Green Energy Times, October 2018
Thetford Strafford Community Solar: The first Multi-Use Community Solar in the State Goes Live!
by George Harvey
The Thetford Strafford Community Solar (TSCS) farm, in Thetford, Vermont, is now operational. Unlike the state’s earlier community solar installations, the TSCS farm has a mix of types of members. It was formed as a partnership of residents of Thetford, Strafford, and Norwich, a commercial farm, and the town of Thetford itself. Its mixed membership makes it a mixed-use community solar farm, the first of its kind in the state.
The solar array has 185 kilowatts of photovoltaic panels. Together, they should produce about 230,000 kilowatt-hours of electricity each year. The electricity is to be sold to Green Mountain Power (GMP) under a net-metering contract. GMP gets the renewable energy credits associated with the energy and retires them.
Net-metering also benefits the owners of the system’s 187 shares, who invested $2,782 for each share, by reducing their electric bills. About 85% of the electricity their shares generate is credited to their GMP meter under net-metering to GMP. The remaining 15% of the electricity from the solar farm is credited to the Town of Thetford’s meters under a 25-year credit purchase agreement the town has entered into with TSCS, allowing the town to buy power at a discounted utility rate and providing a slight downward pressure on the tax burden to benefit all residents.
While most, or possibly all, of the owners bought shares in TSCS to help reduce the world’s carbon emissions, most may also have invested to save money. At least one customer bought two shares specifically to be able to cover the increased power consumption of new heat pumps. Dori Wolfe’s company, Wolfe Energy, already renewably powered, will be heated by getting electricity from its two shares.
Building the TSCS system engaged a number of subcontractors in Vermont and New Hampshire. Foremost among them was Norwich Solar, which built the TSCS array. There will also always be some maintenance to keep the array in top working order, plus the cost of insurance and taxes are the reasons why 15% of the power produced is sold to the Town of Thetford.

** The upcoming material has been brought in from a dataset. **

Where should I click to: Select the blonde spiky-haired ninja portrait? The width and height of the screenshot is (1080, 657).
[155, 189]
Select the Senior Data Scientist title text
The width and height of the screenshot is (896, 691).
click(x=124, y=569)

The organization is not the only thing novel about the installation. It does not have a fence to keep animals out. This is because the land is home to deer migration. There is technology making the fences unnecessary; one way to do this is to put a fabric coating on wires that make the array code-compliant in lieu of a fence. The absence of fences means that wildlife living patterns are not disrupted.